Six weekend habits of highly successful people
1. Get up early
Robert Iger, Disney CEO gets up at 4:30 every morning. Successful people do not stay in bed until 11 a.m on a weekend. Research shows that your brain is sharpest two and a half to four hours after waking. So, get up early on a weekend and you’ve got a head start on the rest of the world.
2. Have a plan
The question Benjamin Franklin asked himself every morning, “What good shall I do today?” Ask a successful person and they’ll tell you the importance of daily goals. This includes weekends. Sure, they can be a time for (planned and purposeful) rejuvenation, but you don’t have to be President to know that general slacking off is not an option.
3. Don’t multi-task
Timothy Ferris knows that multi-tasking is so 2005. As much as it’s tempting to maximize your weekend productivity by running on the treadmill while calling your father and trolling your newsfeed, successful people know how this just reduces efficiency and effectiveness. Rather, be present for each single activity. Ferris says a maximum of two goals or tasks per day to will help you ensure productivity and accomplishments align.
4. Stay active
Anna Wintour, Vogue’s editor-in-chief plays tennis for one hour every day. And she’s not the only one making time for exercise. Richard Branson kite surfs and India’s fourth-richest billionaire is a serial marathon runner. Successful people know how important an active body is for an active mind — weekends included.
5. Make time for hobbies
Warren Buffet may be considered the most successful investor of the 20th century, but in his “spare” time he likes to play the ukulele. Ofcourse, golfing on Saturdays can be a great way to network and source business opportunities. But, even solo hobbies — knitting like Meryl Streep or oil painting like George W. Bush — can aid success through fostering creativity and relieving stress.

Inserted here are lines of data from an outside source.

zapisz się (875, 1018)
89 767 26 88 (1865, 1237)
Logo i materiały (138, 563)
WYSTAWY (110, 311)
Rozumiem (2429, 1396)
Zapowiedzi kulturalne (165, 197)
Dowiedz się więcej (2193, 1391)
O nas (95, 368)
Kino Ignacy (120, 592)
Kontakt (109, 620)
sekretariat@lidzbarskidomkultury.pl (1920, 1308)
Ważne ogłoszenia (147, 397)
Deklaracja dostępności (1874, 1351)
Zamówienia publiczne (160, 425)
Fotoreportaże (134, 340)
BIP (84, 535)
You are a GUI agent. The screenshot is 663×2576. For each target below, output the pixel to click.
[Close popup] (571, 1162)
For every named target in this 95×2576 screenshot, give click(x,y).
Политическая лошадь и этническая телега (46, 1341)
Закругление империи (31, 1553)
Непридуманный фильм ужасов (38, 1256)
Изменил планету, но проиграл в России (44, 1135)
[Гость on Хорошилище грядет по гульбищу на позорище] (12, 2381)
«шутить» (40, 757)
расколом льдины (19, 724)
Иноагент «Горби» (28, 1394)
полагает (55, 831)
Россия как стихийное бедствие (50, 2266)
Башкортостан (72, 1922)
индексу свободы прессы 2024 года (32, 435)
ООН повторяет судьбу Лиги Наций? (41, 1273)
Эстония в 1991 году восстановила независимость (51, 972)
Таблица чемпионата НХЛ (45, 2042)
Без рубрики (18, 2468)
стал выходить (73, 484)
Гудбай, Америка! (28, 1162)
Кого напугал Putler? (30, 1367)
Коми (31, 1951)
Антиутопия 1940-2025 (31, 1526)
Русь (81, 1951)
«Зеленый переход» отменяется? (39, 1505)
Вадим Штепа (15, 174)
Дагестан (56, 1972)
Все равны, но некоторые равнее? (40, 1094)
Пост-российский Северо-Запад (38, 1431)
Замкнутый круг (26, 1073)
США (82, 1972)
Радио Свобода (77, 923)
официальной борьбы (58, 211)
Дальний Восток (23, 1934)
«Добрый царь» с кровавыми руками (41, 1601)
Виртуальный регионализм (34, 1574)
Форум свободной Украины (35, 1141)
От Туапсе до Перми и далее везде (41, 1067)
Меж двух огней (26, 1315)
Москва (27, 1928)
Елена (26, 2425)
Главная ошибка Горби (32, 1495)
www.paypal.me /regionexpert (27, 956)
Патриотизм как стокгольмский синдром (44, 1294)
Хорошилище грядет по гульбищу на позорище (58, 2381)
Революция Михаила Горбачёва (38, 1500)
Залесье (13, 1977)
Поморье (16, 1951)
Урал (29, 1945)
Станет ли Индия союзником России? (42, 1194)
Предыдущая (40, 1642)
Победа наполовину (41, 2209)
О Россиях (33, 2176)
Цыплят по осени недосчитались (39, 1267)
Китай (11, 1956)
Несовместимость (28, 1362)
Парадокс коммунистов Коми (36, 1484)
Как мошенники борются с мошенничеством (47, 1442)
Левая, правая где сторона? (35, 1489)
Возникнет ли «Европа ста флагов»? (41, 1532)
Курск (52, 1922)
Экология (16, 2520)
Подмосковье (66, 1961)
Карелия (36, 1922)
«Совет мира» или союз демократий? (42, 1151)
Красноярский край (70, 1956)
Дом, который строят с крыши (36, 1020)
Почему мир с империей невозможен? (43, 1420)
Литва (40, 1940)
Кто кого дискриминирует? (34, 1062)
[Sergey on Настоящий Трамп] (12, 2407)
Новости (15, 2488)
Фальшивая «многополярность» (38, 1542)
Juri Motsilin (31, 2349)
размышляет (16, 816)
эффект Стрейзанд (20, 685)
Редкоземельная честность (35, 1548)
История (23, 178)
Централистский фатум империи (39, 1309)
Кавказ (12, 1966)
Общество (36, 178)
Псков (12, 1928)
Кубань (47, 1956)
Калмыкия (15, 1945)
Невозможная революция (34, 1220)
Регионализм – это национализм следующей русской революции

6. Get ready for the rest of the week
Jack Dorsey, the Twitter and Square co-founder is notorious for 16-hour work days from Monday to Friday but says, “Saturday I take off. I hike. And then Sunday is reflections, feedback, strategy and getting ready for the rest of the week.” Forget Sunday blues, let’s call it “Sort-Your-Life-Out Sunday.” Laura Vanderkam, author of “What the Most Successful People Do on the Weekend,” says successful people know that weekends are actually the secret weapon in professional success: “You need to hit Monday ready to go.”